Minimal Configuration

Deploys a single Step Functions state machine with a basic pass-through definition, wired to a DataOps project. Start here for a simple state machine within an existing DataOps project.

sample-config-minimal.yaml

# Contents available via above link
# Minimal DataOps Step Function module configuration.
# Deploys a single Step Functions state machine with a basic
# pass-through definition, wired to a DataOps project.

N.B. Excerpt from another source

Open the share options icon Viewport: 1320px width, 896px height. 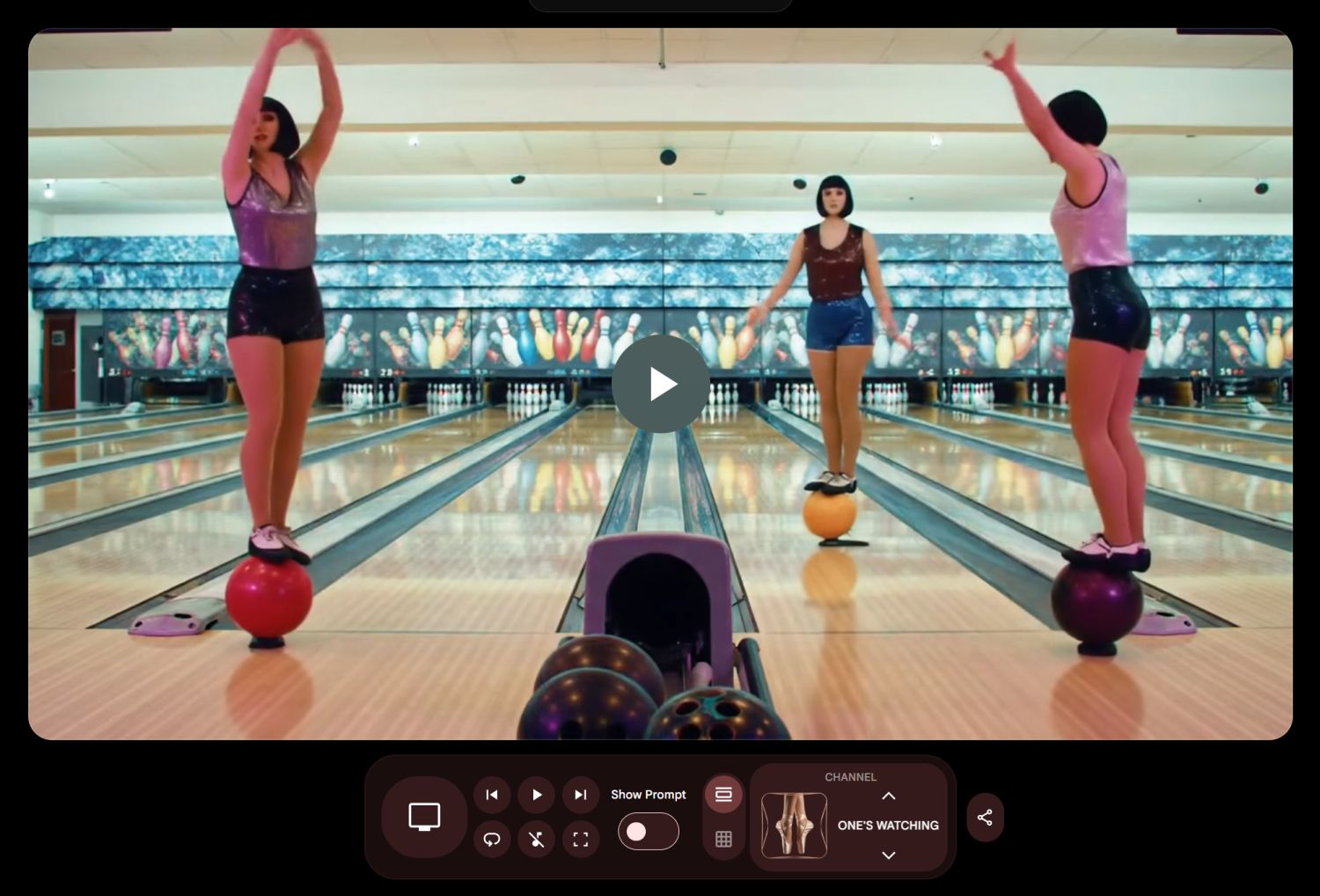[985, 818]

# (Optional) DataOps project name for resource autowiring.
projectName: dataops-project-sample

# List of step function definitions
stepfunctionDefinitions:
  - stateMachineName: my-state-machine
    # State machine type (STANDARD or EXPRESS)
    stateMachineType: STANDARD
    # ARN of role used to execute the step function
    # Often created by the Roles module.
    # Example SSM: ssm:/{{org}}/{{domain}}/<roles_module_name>/role/<role_name>/arn
    stateMachineExecutionRole: 'arn:{{partition}}:iam::{{account}}:role/service-role/StepFunctions-role'
    # Enable or disable logging execution data
    logExecutionData: false
    # Amazon States Language (ASL) definition
    rawStepFunctionDef:
      Comment: Minimal state machine
      StartAt: PassState
      States:
        PassState:
          Type: Pass
          End: true

Comprehensive Configuration

Exercises every non-excluded schema property at full depth. Start here when evaluating all available options for state machine definitions, EventBridge triggers, and logging configurations.

sample-config-comprehensive.yaml

# Contents available via above link
# Comprehensive DataOps Step Function module configuration.
# Exercises every non-excluded schema property at full depth.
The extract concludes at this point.